Como acontece com a comida para os grandes apreciadores da gastronomia, há livros para serem avaliados com justificadas delongas tal o prazer que poucas páginas de cada vez proporcionam. E é o que está a suceder com «Comédie Française», o livro autobiográfico de Fabrice Luchini, um dos atores franceses que mais facilmente me leva ao cinema sem cuidar qual o realizador, que o dirige, tão gratas têm sido as experiências de o ver a desempenhar sucessivos papéis.
Na página 89 ele aborda a forma de, em palco, interpretar as peças do reportório clássico do século XVII: “o que é um alexandrino? Como dizê-lo? Como se respira? Como o conseguir restitui-lo sem nos deixarmos levar pela sua forma, que arriscaríamos a torná-lo sem sentido? Um homem que interprete o alexandrino deve dar a impressão de que ele é fala normal e, no entanto, ele não o é, porque o seu ritmo deve ser respeitado. Mas se for recitado, só pode suscitar tédio.”
O fascínio das interpretações de Luchini, quer diga Molière ou Prévert, é dar-nos a sensação de que a língua francesa é mais bela do que realmente consegue ser. Se fosse ator italiano, teria a tarefa facilitada, porque a musicalidade da frase decorreria da mera pronunciação das palavras. Mas em francês, convenhamos que o desafio consegue ser bem mais difícil, mas bem sucedido. Aliás algo muito interessante de ver o ator Luchini fazer, seria pegar naquela que é para mim uma das línguas foneticamente menos agradáveis, que conheço, o japonês, e ver se na declamação de um haiku conseguiria a mesma façanha de nos envolver com um ritmo mais sentido do que entendido. Ele di-lo aliás, mais adiante, quando é taxativo: “Não tenho nada para dizer às pessoas. Elas nada têm de compreender, mas de sentir. E, para que elas sintam, é necessário que o ator também sinta.”
Mas o jovem com poucos estudos, que se tornara cabeleireiro para ganhar os primeiros ordenados e se deixou, momentaneamente, seduzir pela extrema-esquerda até se envolver no prazer da representação, chegou cedo a Molière e dele ficou definitivamente cativo em irresistível sortilégio logo que descobriu os diálogos entre Alceste e Philinte no «Misantropo». Que refletem uma moral: deverá ser-se sincero e dizer aos outros, que os achamos enfadonhos, medíocres ou trapaceiros, como defende Alceste, ou a resiliência social mandaria imitar Philinte na sua hipocrisia? Os resultados são óbvios: este último é bem considerado na sociedade, enquanto o interlocutor é o misantropo, tido como irascível e intratável.

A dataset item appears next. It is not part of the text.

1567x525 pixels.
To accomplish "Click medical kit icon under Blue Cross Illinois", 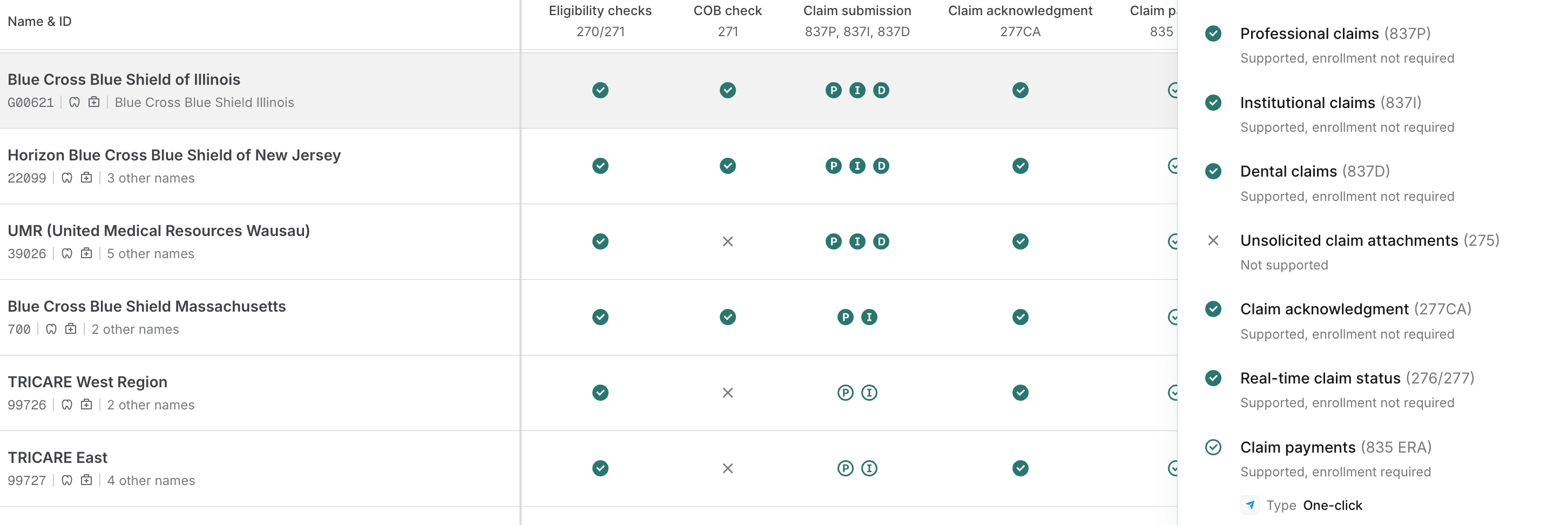I will 94,102.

É curioso como certas culturas possuem na sua literatura algumas da suas grandes obras e as prezam como imprescindíveis guias de pensamento e de códigos de conduta. Os jovens franceses convivem, desde muito cedo, com as grandes obras de Molière e seus contemporâneos, mais ou menos movidos pela mesma orientação de fazerem dos seus textos um método de formatação das mentes do seu tempo e dos que vieram a seguir. E Borges reverenciava o «Martin Hierro», coplas de poemas que vi igualmente idolatrados por operários argentinos, apesar de tenderem a criar estados de alma contrários aos valores progressistas que, politicamente, os motivavam.

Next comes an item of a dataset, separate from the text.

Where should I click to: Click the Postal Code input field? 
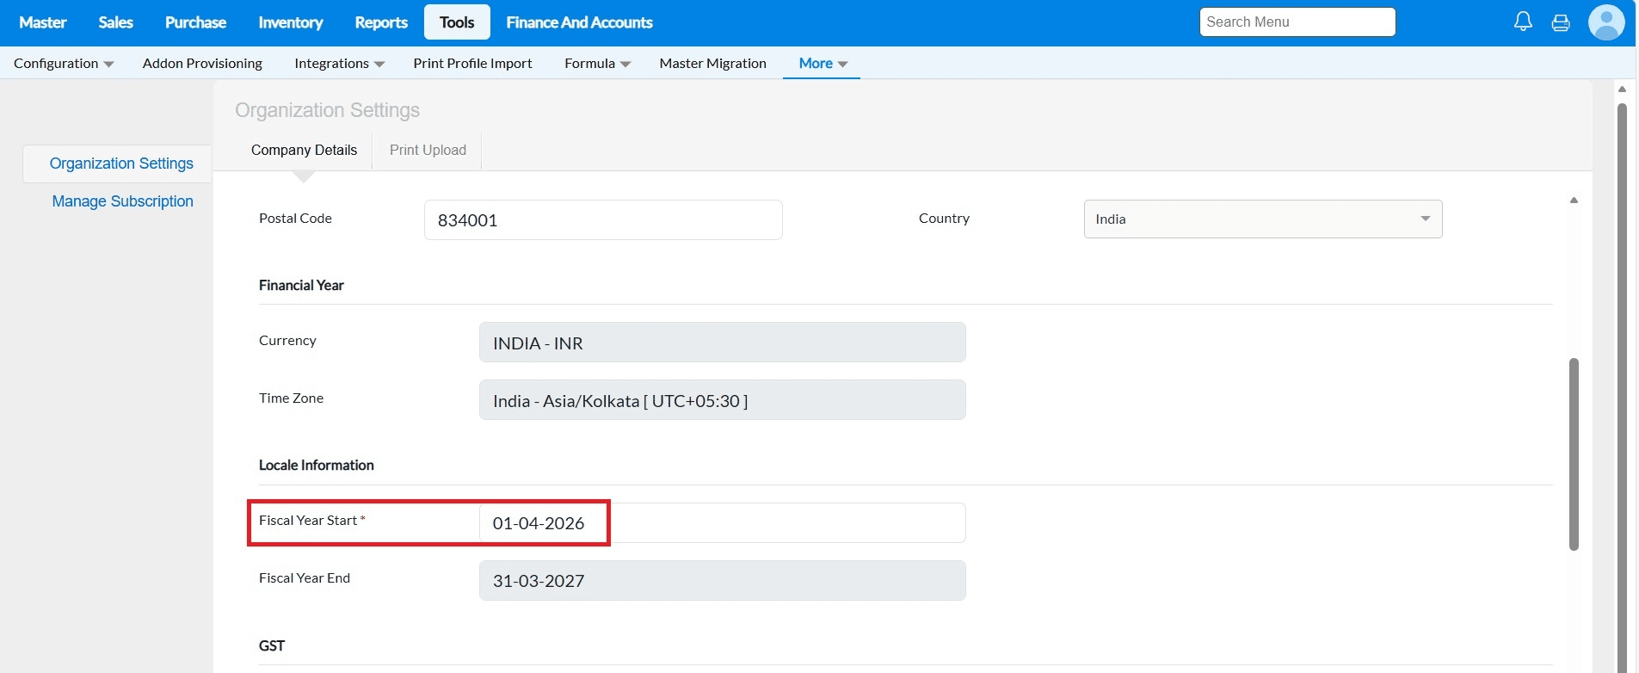(x=602, y=220)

Em Portugal isso não sucedeu. O Padre António Vieira, que poderia ter conhecido o mesmo impacto era o primeiro a reconhecer a incapacidade de ser ouvido pelos seus contemporâneos, ao ponto de se imaginar a fazer sermões para os peixes.
Os conteúdos pedagógicos, que foram dados a gerações inteiras de portugueses, que viveram antes do 25 de abril, tinham apenas como origem os que lhes cultivassem os preconceitos oriundos do que de mais retrógrado provinha da raiz judaico-cristã (ai os poemas de Afonso Lopes Vieira, que tínhamos de aguentar!). Quanto ao que veio depois, ainda não houve tempo de sedimenta-lo numa base cultural, que se revele duradouramente estruturante. Como Molière ainda significa para os franceses ou José Hernandez para os argentinos.